H&M, for example, faced the problem that their legacy architecture couldn’t support company growth. Complex infrastructure took a toll on the Data Engineering team, and scaling was very costly. All of this led to slow time-to-market for data products and ML models. Implementing a Data Lakehouse approach, in this case with Databricks on Delta Lake, led to simplified data operations and faster ML innovations. The result was a 70% reduction in operational costs and improved strategic decisions and business forecasting.¹
HSBC, on the other hand, was able to replace 14 databases with Delta Lake. They were able to improve engagement in their mobile banking app by 4,5 times with more efficient data analytics and data science processes.²
So, does the Data Lakehouse solve it all? Not quite; the reality is that some challenges still need to be addressed.
Pending problems
Firstly, the performance of solutions based on open formats is not yet good enough. There is a heated debate ongoing on Warehouse vs. Lakehouse performance, but I think it’s fair to say that, at least in some use cases, the Lakehouse still needs to catch up. Data Warehouses are optimized for the processing and storage of structured data and are very performant in those cases. For example, if you want to identify the most profitable customer segments for the marketing team based on the information you collected from different sources.
Secondly, working with open formats is complex, and you need a skilled engineering team to build and maintain your data infrastructure and ensure data quality.
How Qbeast supports the open data ecosystem
At Qbeast, we embrace the open data ecosystem and want to do our part to push it forward. We developed the open-source Qbeast Format, which improves existing open data formats such as Delta Lake.
We enhance the metadata layer and use multi-dimensional indexing and efficient sampling techniques to improve performance significantly. Simply put, we organize the data smarter so it can be analyzed much faster and cheaper.
We also know that data engineering is a bottleneck for many companies. Serving the data requirements for Business Intelligence or Machine Learning use cases can be tricky. Data needs to be extracted, transformed, and served correctly. Developing and maintaining these ETL processes is a considerable challenge, especially when your engineering power is limited. At Qbeast, we built a managed solution to ensure those processes run smoothly. We handle data ingestion and transformations and ensure data quality. We make sure that the data layout is optimal for consumption so that the tools you use for BI or ML run in the most efficient way possible. This means that we not only help to break the engineering bottlenecks but that we also help companies to realize significant cost savings.

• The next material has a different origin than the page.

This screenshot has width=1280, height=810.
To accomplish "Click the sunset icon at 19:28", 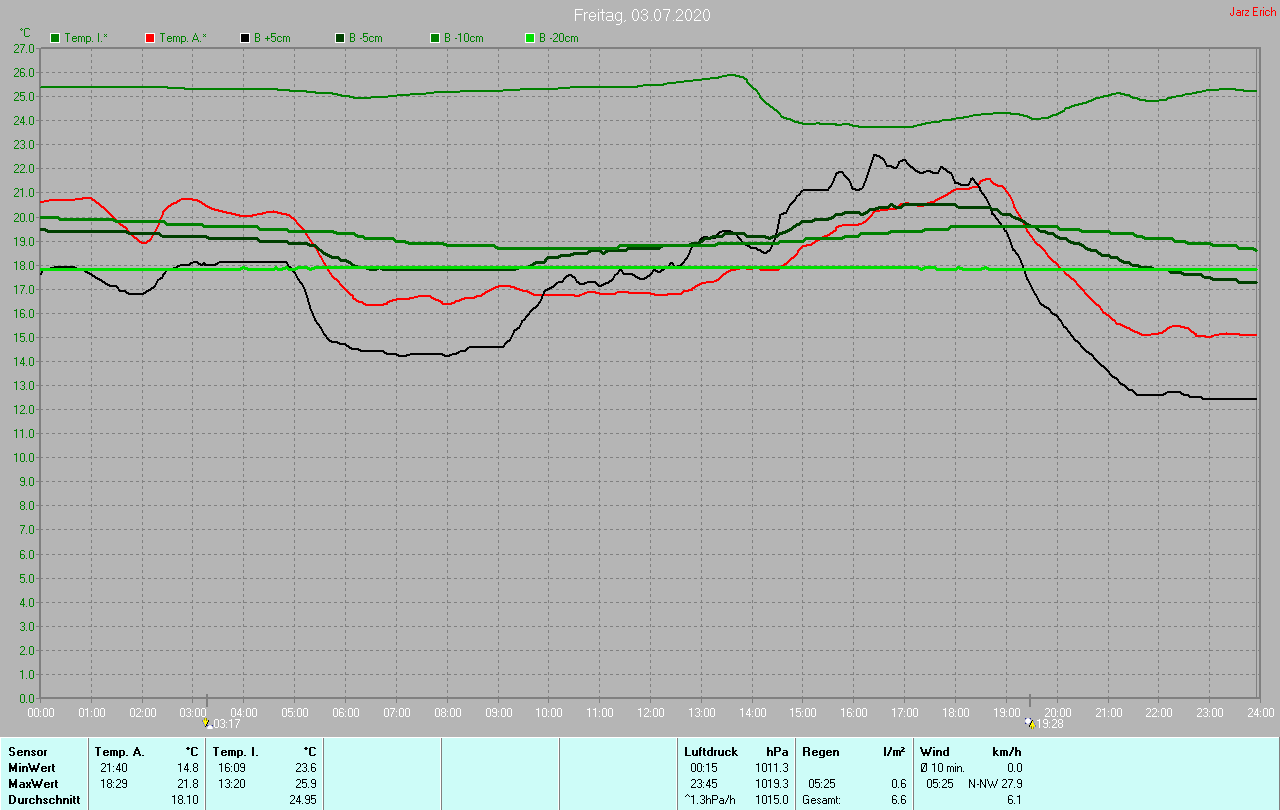I will coord(1030,722).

We use open-source formats and tools, so we make sure to help companies with the latest and best tools available in the open data ecosystem.

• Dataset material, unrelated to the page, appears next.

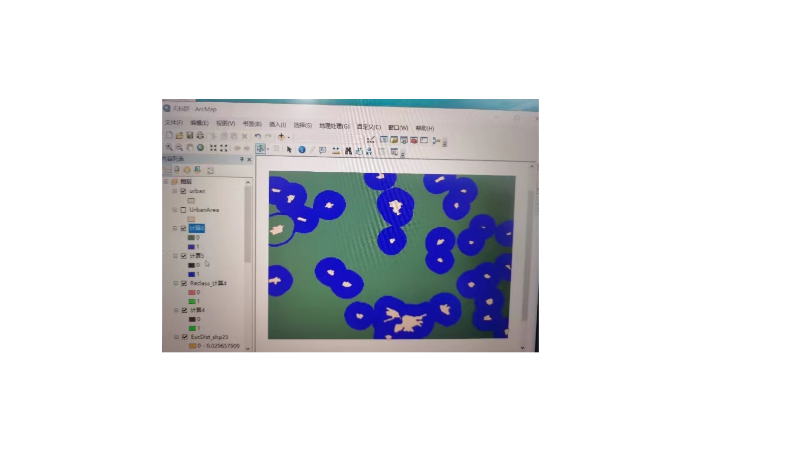The width and height of the screenshot is (800, 453).
Task: Select the Identify tool
Action: coord(301,150)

An open data ecosystem is the future
We are extremely excited to see the industry moving towards an open data ecosystem, and we are convinced that it is the future. As Sapphire Ventures points out in their blog, the benefits for customers are clear: cost-effectiveness, scalability, choice, democratization, and flexibility.
At Qbeast, we are dedicated to accelerating this transition and supporting an ecosystem that enables companies to pick the right tools from the best providers without worrying about compatibility and switching costs. To power true innovation.